The biggest challenge, of course, is dessert. Amsterdam recommends pumpkin pie over apple pie. A sliver of a slice, she claims, adds just 160 calories. She makes her pumpkin pie with palm sugar, and serves it with a  coconut-milk whipped cream. “It tastes divine,” she says.

Another bit of advice, easily followed, is TAKE IT SLOW.

“Don’t just shovel food into your mouth,” Amsterdam says. “Our brain receives the message that we are full 20 minutes after we are actually full. So take your time, pace yourself.”

Good conversation, in other words, can help you avoid post-Thanksgiving bloat.



Mashed Potatoes with Cauliflower

Serves 6

¾ pounds of Yukon Gold potatoes
1large head cauliflower (about 2 pounds), cut into 1-inch florets
2-3 tablespoons of mayonnaise “Just Mayo”
Chicken broth (if need it)
Salt and freshly ground pepper to taste

1.   Scrub the potatoes and cut into 2-inch pieces. Arrange them in a steamer basket and steam or boil for 10 minutes. Add the cauliflower to the basket, and cook until the potatoes and cauliflower are tender when pierced with the tip of a knife, about 15 minutes or longer.
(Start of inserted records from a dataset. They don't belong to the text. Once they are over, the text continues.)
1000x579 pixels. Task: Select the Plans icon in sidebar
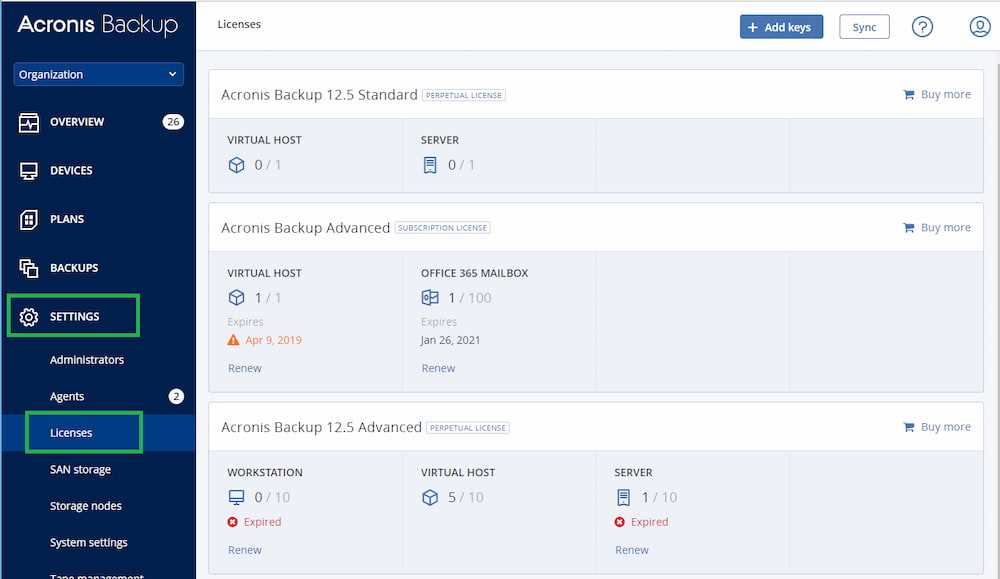coord(29,219)
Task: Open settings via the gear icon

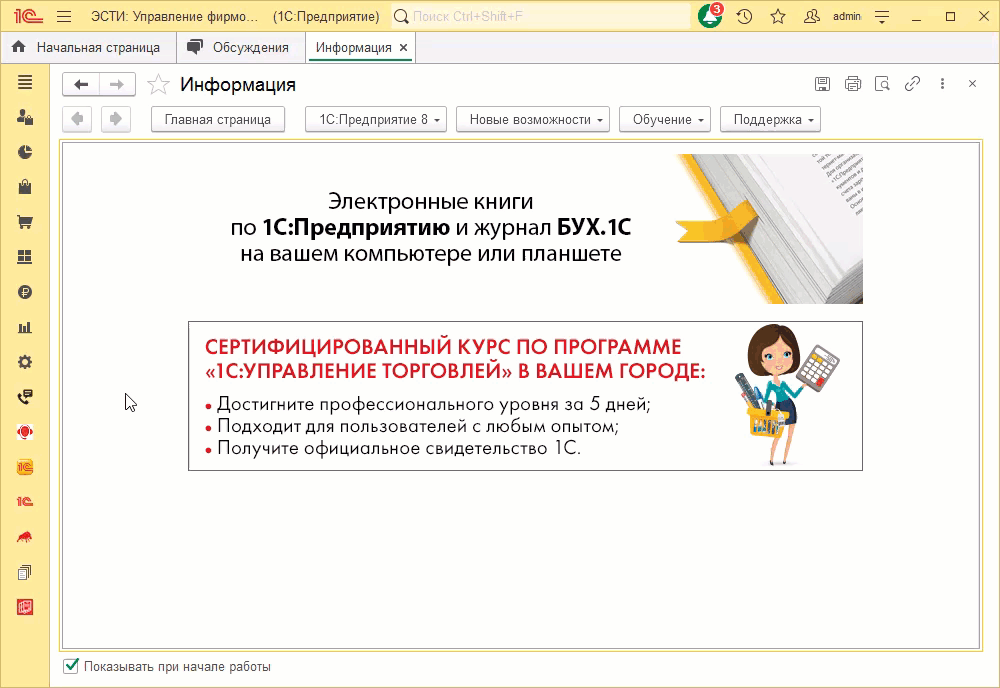Action: point(24,361)
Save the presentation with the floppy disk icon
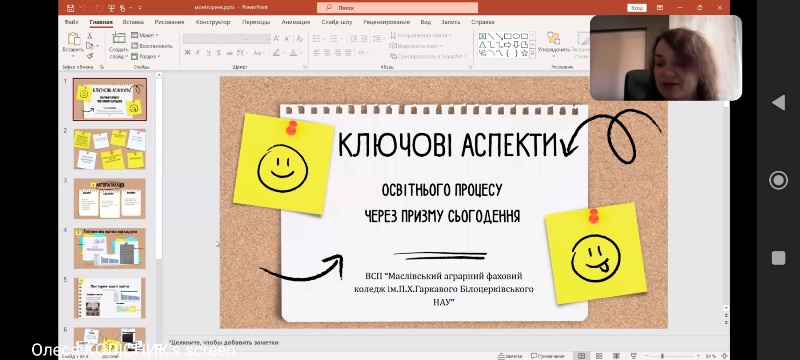The width and height of the screenshot is (800, 360). pyautogui.click(x=70, y=8)
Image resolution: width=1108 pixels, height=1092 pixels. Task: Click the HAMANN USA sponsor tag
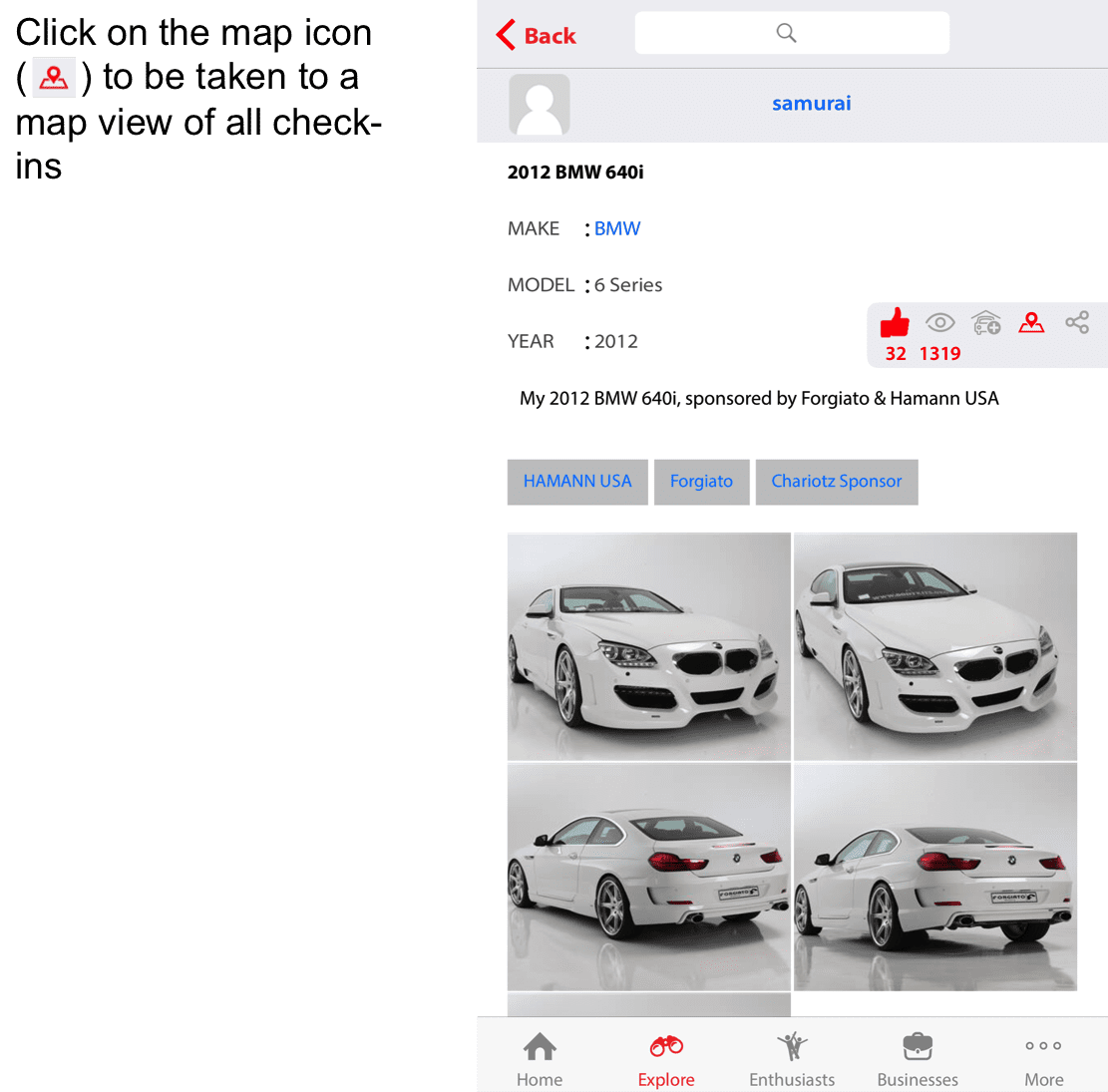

  1. Put the cooked vegetables in a large pot or bowl along with the mayonnaise, and mash with a potato masher or hand mixer until smooth. Season with salt and pepper

Pumpkin Risotto

1 3/4 cups uncooked Arborio rice
1 tablespoon olive oil
1 1/2 quarts chicken, vegetable or beef stock
1 onion, finely diced
2 cups of cubed pumpkin or butternut squash or unsweetened canned pumpkin puree
4 sage leaves
1/2 cup dry white wine
Salt to taste


In a medium sauce pan over low heat sauté onions in olive oil for about 10 minutes

  1. When onions are soft, add rice to the pan and sauté over medium heat for about 5 minutes, stirring constantly.
  2. In another pot bring the broth and pumpkin to a boil. If using fresh pumpkin, cook until soft or add pumpkin puree. Add wine to the rice and let it absorb. Stir in a ladleful of broth at a time, stirring until it is absorbed. Continue slowly adding broth until rice is al dente, about 25 minutes. Serve drizzled with a little olive oil. Garnish with sage.

Cranberry Sauce 

1 1/2 cup soaked and pitted dates
1 pound bag fresh cranberries
1/2 cup orange juice


  1. Add all ingredients to a food processor and blend until smooth.